[What is required]:
Filter the listing and keep only the lines with the word "agent".

-------- Data shown --------

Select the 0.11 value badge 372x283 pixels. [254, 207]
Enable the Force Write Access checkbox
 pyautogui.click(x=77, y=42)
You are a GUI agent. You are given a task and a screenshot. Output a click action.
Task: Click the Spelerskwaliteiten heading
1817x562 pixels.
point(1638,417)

--------
-------- Data shown --------

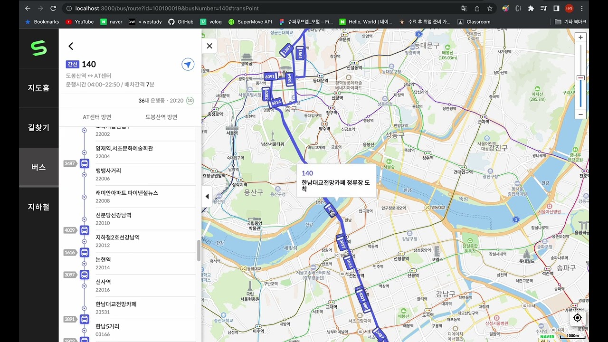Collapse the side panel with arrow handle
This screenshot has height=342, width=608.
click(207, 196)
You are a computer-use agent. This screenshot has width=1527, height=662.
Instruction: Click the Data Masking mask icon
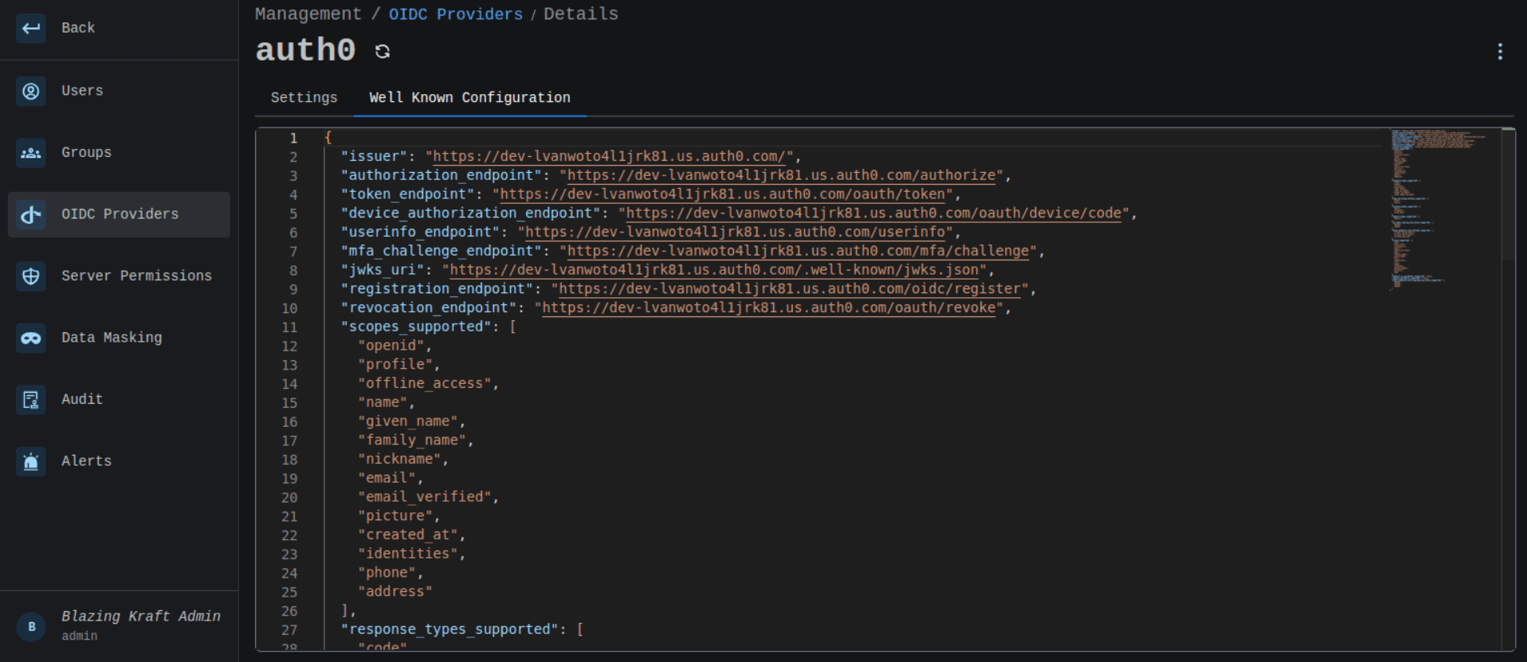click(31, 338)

--------

[Problem solution]:
You are a GUI agent. You are given a task and a screenshot. Output a click action.
You are a computer-use agent. This screenshot has width=1527, height=662.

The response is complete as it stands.